Mais n’insistons pas là-dessus maintenant. C’était un prétexte, et il y a ici quelque chose à faire valoir, bien que je reconnaisse que cela n’aurait nullement dû suffire pour moi. Mais, dis-je, pour laisser cela de côté, toutes ces choses étaient loin de moi. Le diable lui-même n’aurait pas été maintenant capable d’établir un argument ni de mettre en ma tête une raison qui pût servir de réponse, non pas même de réponse échappatoire, à cette question :

Pourquoi étais-je encore une catin ?

J’avais eu pendant un temps comme une espèce de mauvaise excuse en étant engagée avec ce méchant vieux lord, parce que je ne pouvais en honneur le planter là. Mais combien il paraissait fou et absurde de prononcer le mot « honneur » en un si vil sujet ! comme si une femme devait prostituer son honneur par point d’honneur ! affreuse inconséquence ! L’honneur me sommait de détester le crime et l’homme avec, et de résister à toutes les attaques que, depuis le commencement, on avait dirigées contre ma vertu. L’honneur, s’il avait été consulté, m’aurait gardée honnête dès le début.

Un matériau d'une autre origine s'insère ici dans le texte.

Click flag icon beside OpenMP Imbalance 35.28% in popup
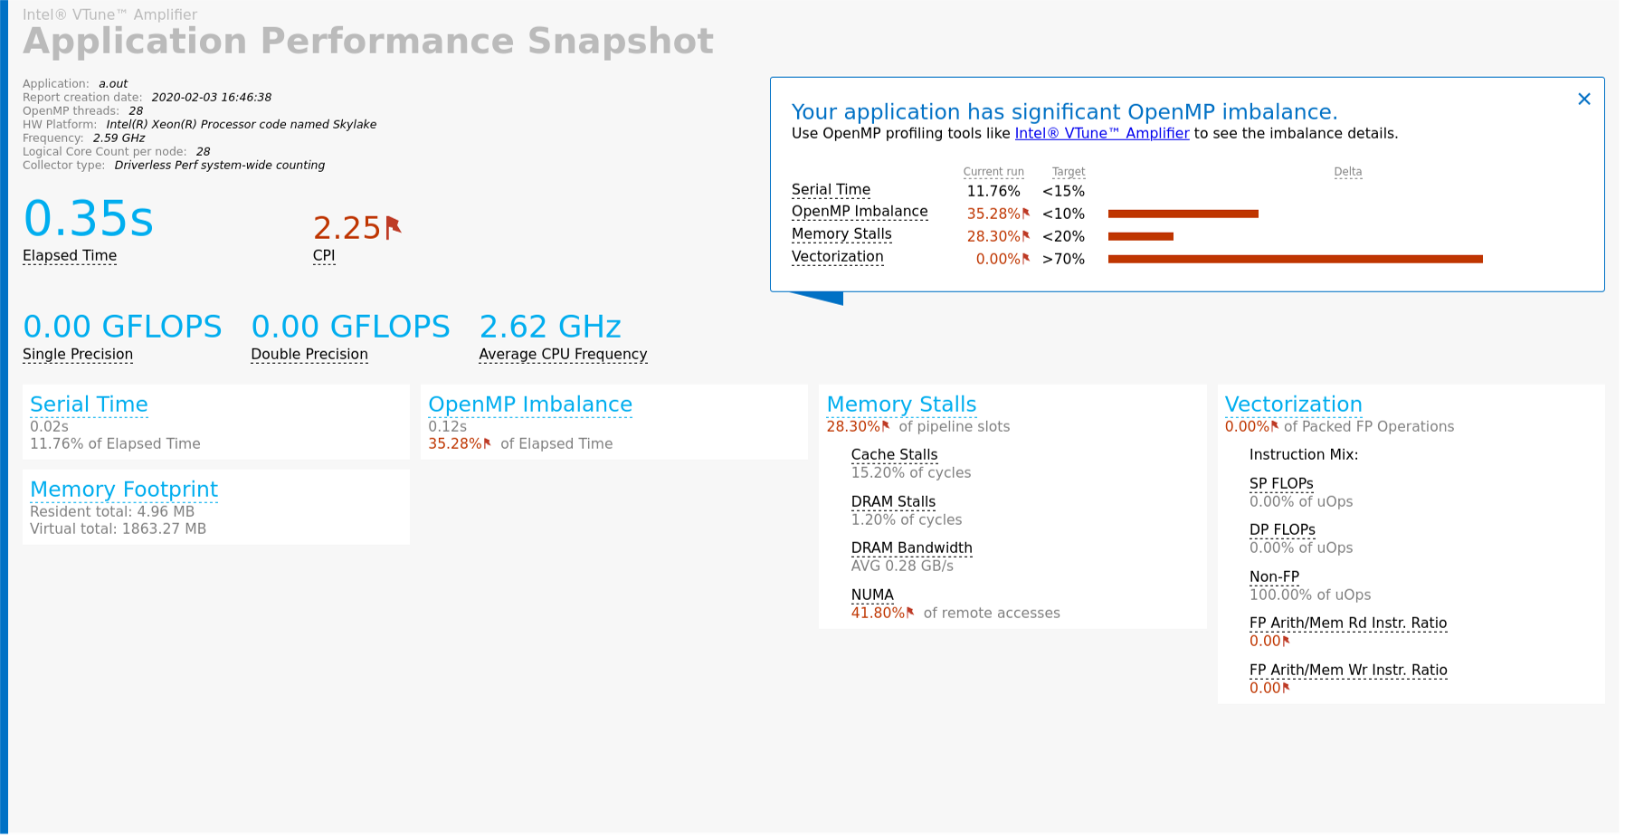 [1026, 214]
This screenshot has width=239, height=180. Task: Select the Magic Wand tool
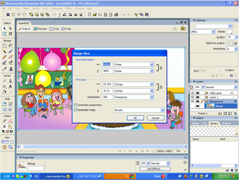pos(4,51)
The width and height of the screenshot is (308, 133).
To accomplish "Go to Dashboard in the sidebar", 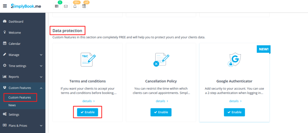I will coord(16,22).
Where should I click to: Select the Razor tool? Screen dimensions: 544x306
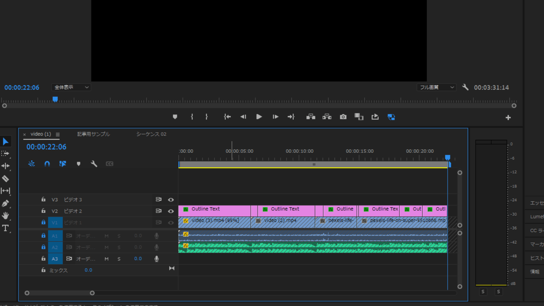click(x=5, y=179)
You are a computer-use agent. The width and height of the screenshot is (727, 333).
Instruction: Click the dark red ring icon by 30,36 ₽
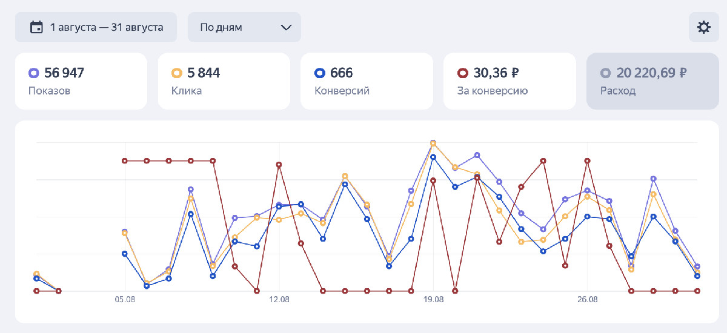click(x=462, y=73)
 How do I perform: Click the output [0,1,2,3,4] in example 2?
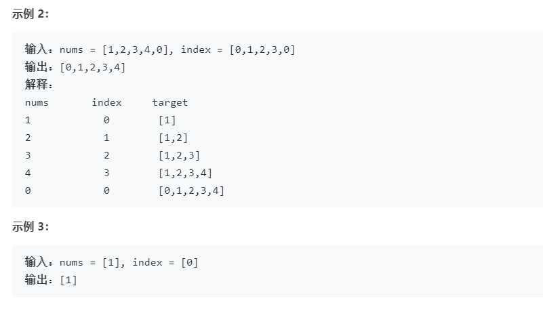tap(92, 68)

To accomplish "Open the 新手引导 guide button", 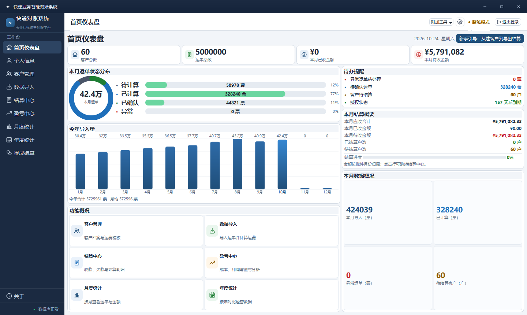I will 490,38.
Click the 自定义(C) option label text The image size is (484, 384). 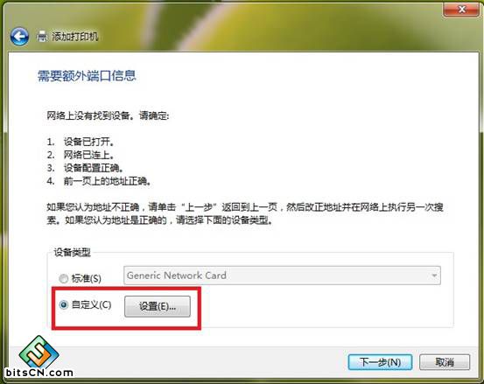click(91, 304)
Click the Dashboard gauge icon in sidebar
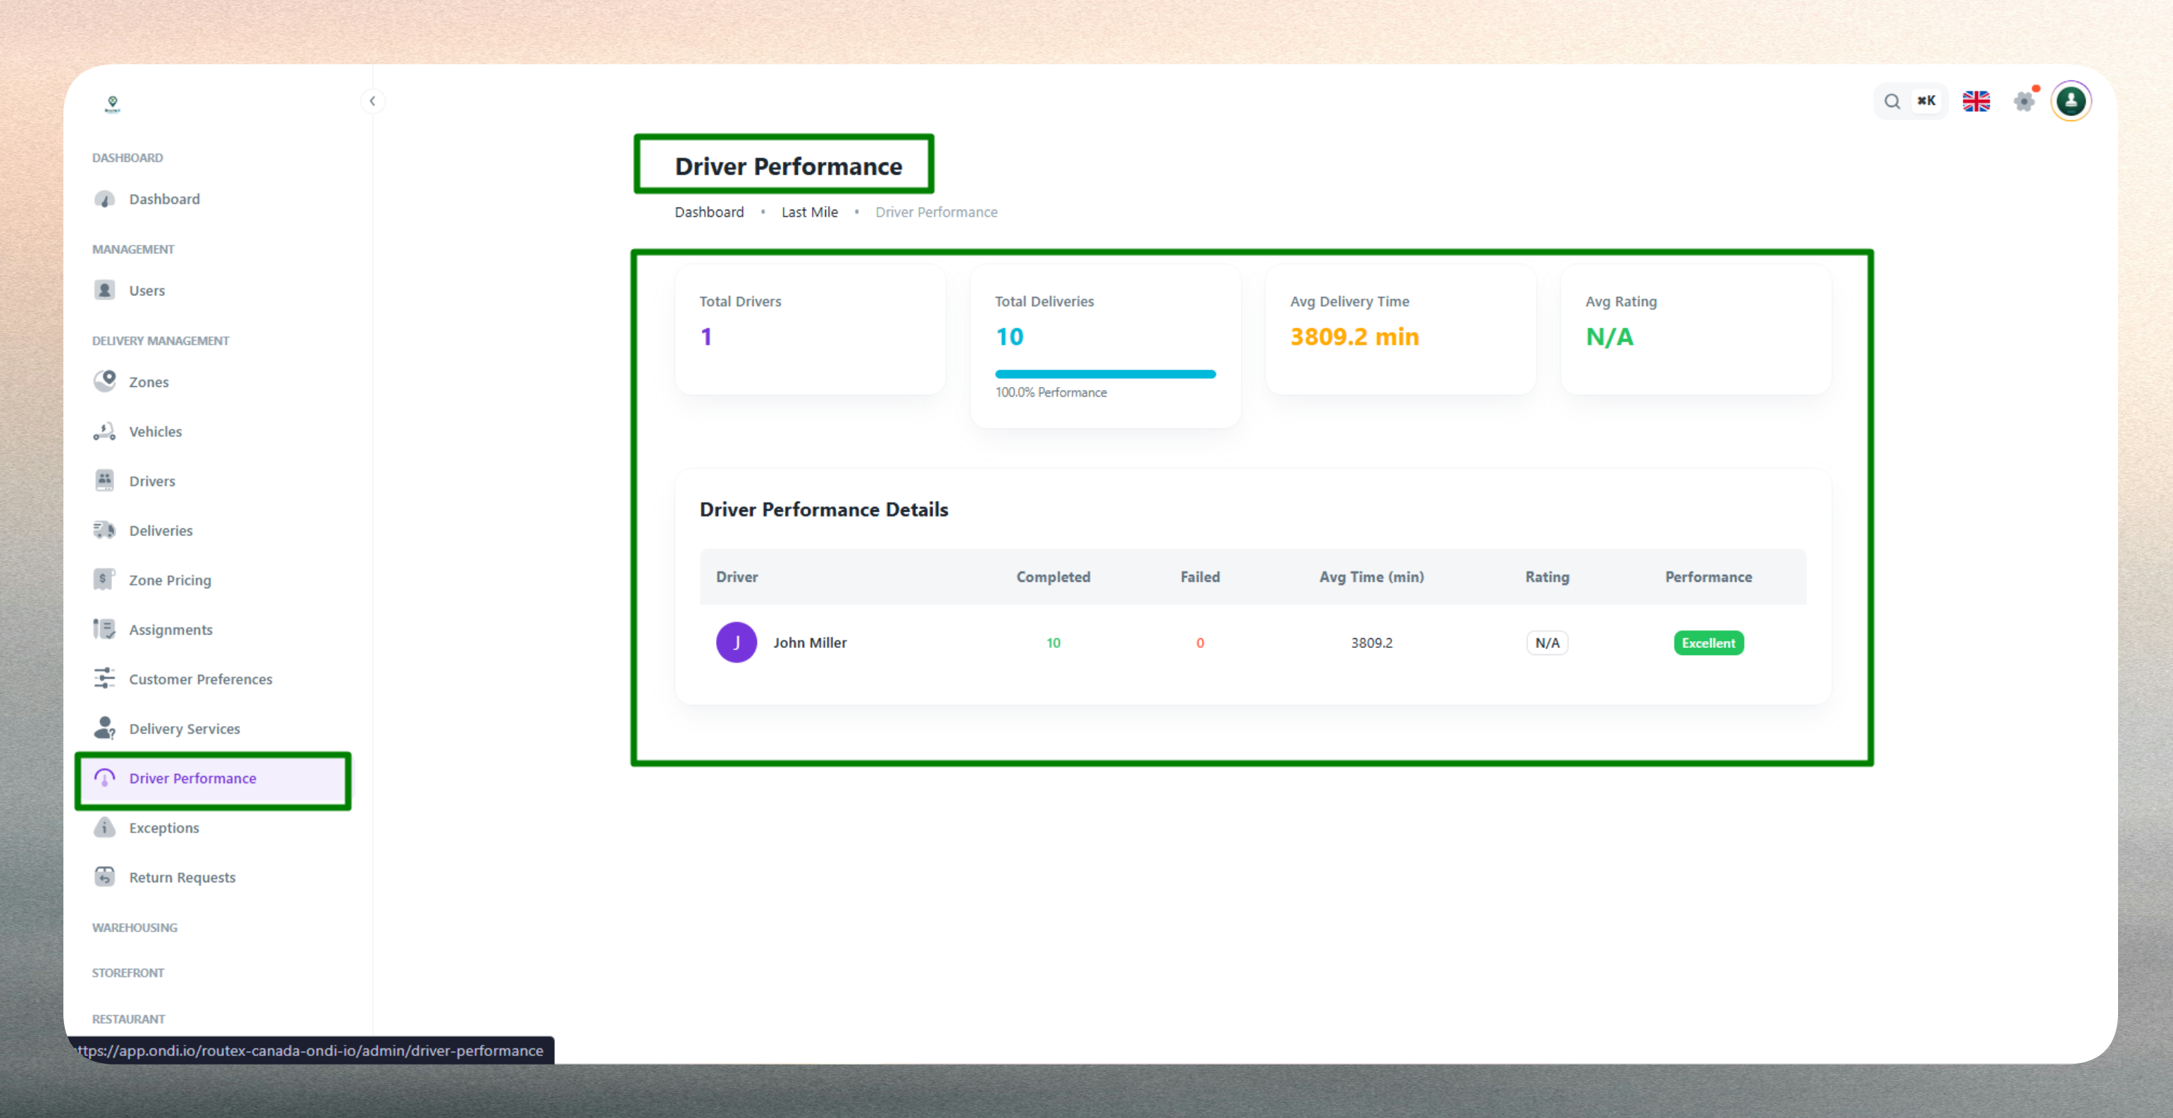The height and width of the screenshot is (1118, 2173). click(x=104, y=199)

L’honnêteté, l’honneur, sont-ils pas même chose ?[1]

Ceci, toutefois, nous montre de quelles vaines excuses, de quelles niaiseries nous essayons de nous satisfaire, en étouffant les réclamations de la conscience, dans la poursuite de quelque faute agréable et dans la possession de ces plaisirs que nous répugnons à quitter.

Mais cette objection ne pouvait plus servir, car mylord

  1. « For honesty and honour are the same ».
    Littéralement : « Car l’honnêteté et l’honneur sont la même chose ».